With New Delhi engulfed in toxic smog, a new establishment offering people a breath of fresh air is proving popular in the Indian capital.Over the past fortnight, the city has seen a public health crisis, with authorities twice declaring a pollution emergency and shutting schools while advising the elderly and infants to stay indoors.

Concentrations of the most harmful airborne pollutants in the a city of 25 million are regularly about 20 times the World Health Organisation
safe limit as industrial pollution and vehicle exhaust fumes – combined with smoke from crop stubble burning – cast a toxic pall over the metropolis.

But at Oxy Pure customers can inhale 80-90 per cent pure oxygen infused with essential oils such as peppermint, cinnamon, lavender and lemongrass for 299 rupees (US$4.17) per 15-minute session.

Nishika Waghela, 33, breathes in oxygen mixed with different scents at Oxy Pure. Photo: Reuters

The oxygen bar was launched in May by Aryavir Kumar and Margarita Kuritsyana, and supplies its scented air through lightweight tubes placed under the customers’ nostrils.


Kumar said he gets between 30 and 40 customers per day, as well as providing “portable cans” of air that they can carry around with them.

Some of those who have tried it after suffering the ill effects of pollution – itchy eyes, runny noses and throat infections – say they were unsure if the therapy had a psychological effect, but it did make them feel refreshed.

A motorcyclist passes a worker sweeping a road shrouded in smog in New Delhi. Photo: Bloomberg

Others were less sure, however, with several taking to social media to criticise the very concept behind the bar and one declaring that Delhi “has officially gone mad”.

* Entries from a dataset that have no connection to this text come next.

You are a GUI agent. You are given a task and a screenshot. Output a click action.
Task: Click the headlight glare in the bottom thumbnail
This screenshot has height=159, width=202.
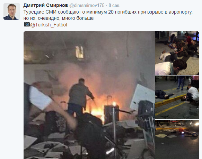(x=196, y=124)
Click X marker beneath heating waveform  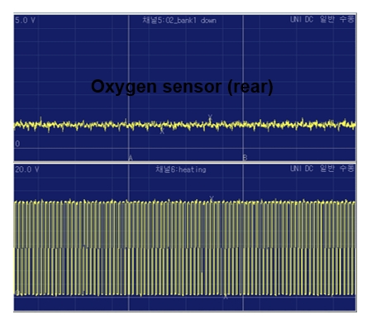point(226,297)
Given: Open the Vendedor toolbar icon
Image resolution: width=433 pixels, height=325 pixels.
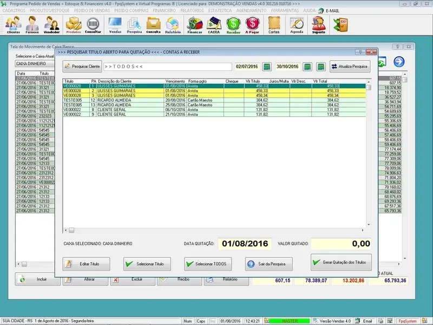Looking at the screenshot, I should point(51,24).

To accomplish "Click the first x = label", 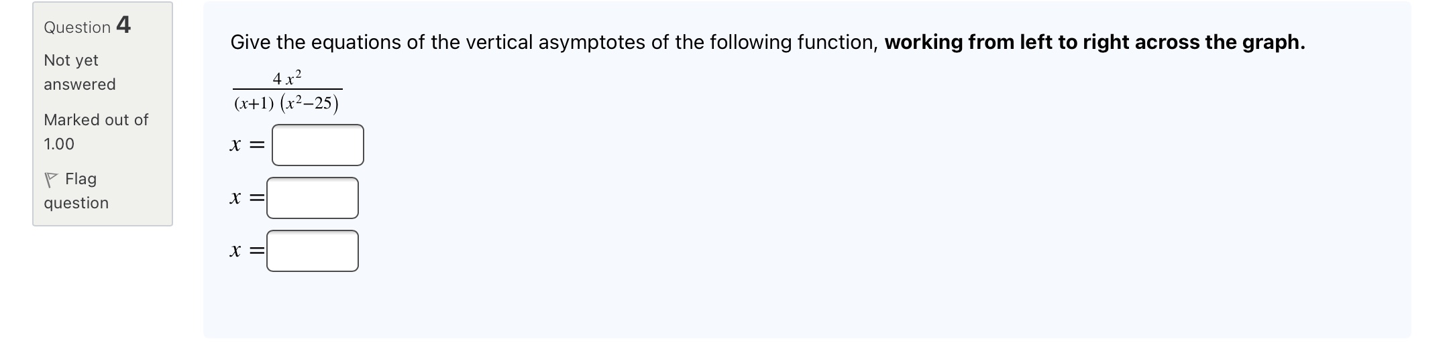I will (x=246, y=145).
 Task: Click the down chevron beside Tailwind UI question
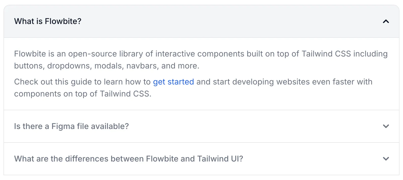click(x=386, y=159)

Doctors say taking oxygen for a short while, even in high concentrations, has no benefit, and breathing extremely high levels can actually be harmful, including causing lung damage.

Several Delhi residents, like Kapil Gulliya, who works with a financial services firm, described the oxygen bar as a gimmick, misusing the alarm over pollution for commercial purposes. “What use is 15 minutes of oxygen when pollution is many times the international safe limits here, equal to smoking 30 cigarettes a day?”

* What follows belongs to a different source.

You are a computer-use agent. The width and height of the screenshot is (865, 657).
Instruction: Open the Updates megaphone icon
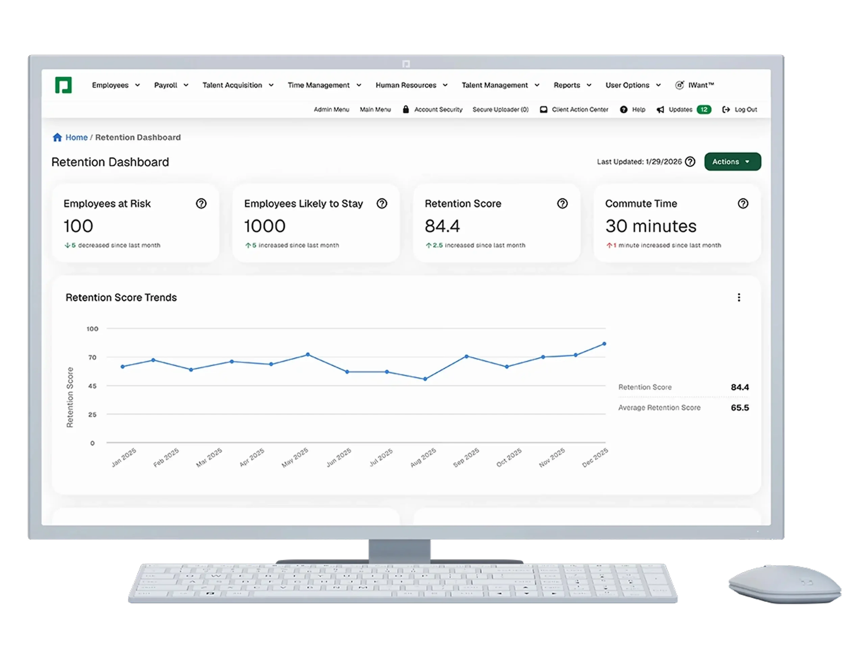tap(660, 110)
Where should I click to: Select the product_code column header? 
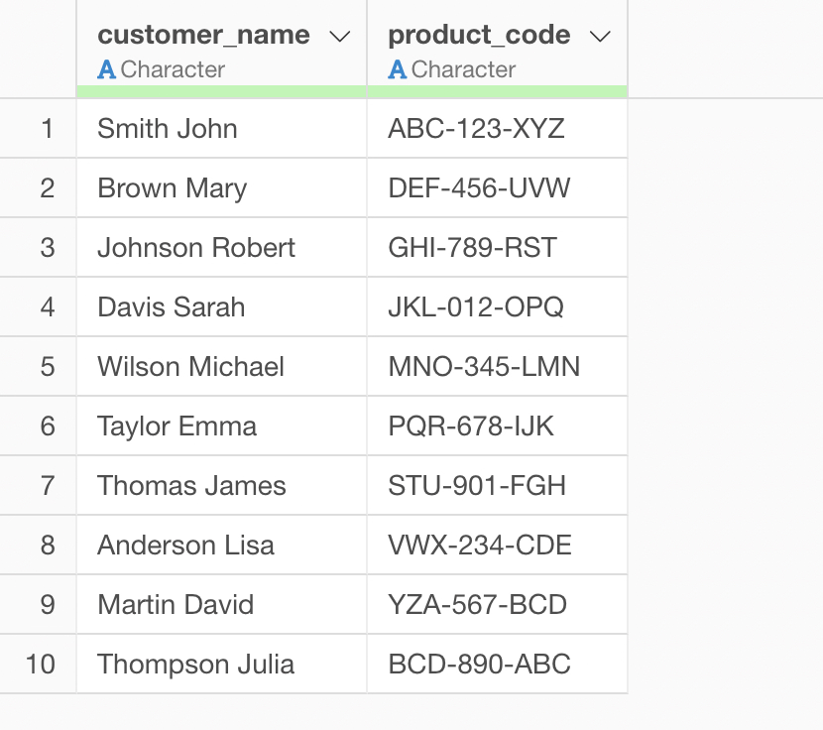click(x=479, y=36)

Last week, India’s Supreme Court criticised the government for making “little constructive efforts” to curb pollution. The court has ordered a new clampdown on stubble burning on farms surrounding the capital.Bonny Irengbam, a senior sales assistant at Oxy Pure, told The Indian Express newspaper that “some people, who try it for the first time, will feel relaxed and fresh. But only people who undergo the sessions regularly will get real benefits of the aroma.”

Irengbam said he does not encourage back-to-back sessions and advises his customers to stick with one 15-minute session per day.


“I was passing by and saw that they were offering pure oxygen. I thought I’ll give it a try and went for the lemongrass flavour. It was refreshing,” Manjul Mehta, an Oxy Pure customer, told the daily.

Oxy Pure is located in an upscale mall in the south of Delhi, with a second outlet expected to be launched by next month at Delhi’s main airport, according to Irengbam.